McQuaid worked with the construction hub team to underscore community priorities and follow up on progress. SDOT acted quickly, McQuaid commented, to address the issues raised. Options to comprehensively improve Mercer traffic flow were assessed and added to signal adjustment plans already in the works. The following changes were made:

  •  5th Ave. N and Mercer St. signal reconfigured to run East-West Mercer traffic concurrently, improving efficiency and reducing delays compared to the previous split-phase operation (this was done in concert with the Mercer Project’s opening of a third eastbound lane November 16, 2014)
  • Queen Anne Ave. N and Roy St. signal phasing modified, resolving a problem with vehicle blockage of the Queen Anne Ave. N crosswalk
  • Fairview Ave. N and Mercer St. southbound left turn time extended
  • Lower Queen Anne area Rapid Ride “D” Line transit given signal priority
  • Seattle Center special event signal timing plan implemented to coincide with large events (with positive reception from the Seattle Center event timing signal change, SDOT is also planning to implement a large event signal timing plan near McCaw Hall)

 

As the Construction Hub Coordination Program strives to limit construction impacts, Access Seattle is always looking at ways to keep a growing Seattle mobile and thriving.

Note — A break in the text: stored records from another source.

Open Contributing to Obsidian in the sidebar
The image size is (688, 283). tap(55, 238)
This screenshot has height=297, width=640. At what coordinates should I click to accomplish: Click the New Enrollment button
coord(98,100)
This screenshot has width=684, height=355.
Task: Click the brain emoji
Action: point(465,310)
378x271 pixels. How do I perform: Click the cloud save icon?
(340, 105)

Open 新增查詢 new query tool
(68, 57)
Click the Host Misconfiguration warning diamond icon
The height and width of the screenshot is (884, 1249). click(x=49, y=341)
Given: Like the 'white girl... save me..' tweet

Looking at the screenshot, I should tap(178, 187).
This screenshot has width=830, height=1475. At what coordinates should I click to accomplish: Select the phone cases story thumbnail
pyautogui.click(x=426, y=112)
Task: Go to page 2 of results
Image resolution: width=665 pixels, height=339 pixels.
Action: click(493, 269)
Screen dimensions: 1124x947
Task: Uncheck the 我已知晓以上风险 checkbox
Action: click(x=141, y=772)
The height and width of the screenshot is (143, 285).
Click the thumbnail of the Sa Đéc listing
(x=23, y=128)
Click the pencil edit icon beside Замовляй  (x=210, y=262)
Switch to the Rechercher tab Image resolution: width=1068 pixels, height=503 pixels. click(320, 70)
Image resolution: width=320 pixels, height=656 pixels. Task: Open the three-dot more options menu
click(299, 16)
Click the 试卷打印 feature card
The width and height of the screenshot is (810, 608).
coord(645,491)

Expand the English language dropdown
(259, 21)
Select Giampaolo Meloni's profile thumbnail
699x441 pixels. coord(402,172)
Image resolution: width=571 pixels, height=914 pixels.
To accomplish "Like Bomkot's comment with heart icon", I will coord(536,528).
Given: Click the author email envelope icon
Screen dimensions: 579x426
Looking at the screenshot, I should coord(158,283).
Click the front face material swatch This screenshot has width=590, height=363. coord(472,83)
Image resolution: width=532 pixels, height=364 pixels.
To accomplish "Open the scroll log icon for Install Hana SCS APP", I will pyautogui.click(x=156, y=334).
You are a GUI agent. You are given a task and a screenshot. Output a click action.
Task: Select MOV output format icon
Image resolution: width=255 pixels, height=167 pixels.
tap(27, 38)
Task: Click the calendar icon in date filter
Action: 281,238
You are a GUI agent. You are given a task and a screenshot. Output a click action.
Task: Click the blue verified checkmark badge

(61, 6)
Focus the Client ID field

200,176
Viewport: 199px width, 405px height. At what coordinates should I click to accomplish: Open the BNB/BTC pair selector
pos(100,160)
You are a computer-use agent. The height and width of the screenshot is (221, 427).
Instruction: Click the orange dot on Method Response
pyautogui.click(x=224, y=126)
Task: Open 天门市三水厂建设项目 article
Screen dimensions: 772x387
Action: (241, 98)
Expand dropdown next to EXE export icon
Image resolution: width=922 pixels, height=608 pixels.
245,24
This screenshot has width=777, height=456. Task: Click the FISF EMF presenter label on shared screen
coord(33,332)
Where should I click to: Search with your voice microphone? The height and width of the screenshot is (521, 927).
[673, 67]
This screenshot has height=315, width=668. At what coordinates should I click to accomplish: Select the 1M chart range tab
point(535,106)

By no coincidence, community organizations do the same.

 

During SLU traffic discussions with SDOT this summer, the Queen Anne Community Council, South Lake Union Chamber of Commerce and the South Lake Union Community Council asked about better technology for traffic flow along Mercer. SDOT had plans for something called adaptive signal controllers (ASC), dynamic signals that automatically adjust in real-time based on current traffic conditions. Seattle is a national leader in adopting this state-of-the art technology to move cars, busses, bikes and pedestrians efficiently. However, there was only enough funding to install base technology that could later receive ASC.

 

The neighborhood and business organizations then talked with Seattle City Council and Transportation Committee Chair Tom Rasmussen about funding Mercer adaptive signal controllers. SDOT joined, highlighting that the supportive infrastructure was already in place so funding to complete phase one/Mercer Corridor (shown by red dots in map below) would be about $1 million. With SDOT/community collaboration supporting the need, City Council said yes to bridging the funding gap to make ASC implementation a reality.

Traffic Responsive

“In my opinion this is how it should work,” said McQuaid. “Community councils serve a very important role helping our city function and move forward. We help leaders in city departments by sharing neighborhood interests so they can in turn help the community. The Mercer signal effort is an example of that work done in the right way.”

 

The adaptive signal controllers will be installed starting in 2015 and will get finalized in 2016 . They’re expected to make a significant improvement moving traffic through the Mercer Corridor, in and out of South Lake Union and the downtown core.

 

So the final story is the three Cs of Coordination, Communication and Collaboration bringing solutions to communities. That’s a story Access Seattle and the Construction Hub Coordination Program want to tell over and over again…for every Seattle community in need.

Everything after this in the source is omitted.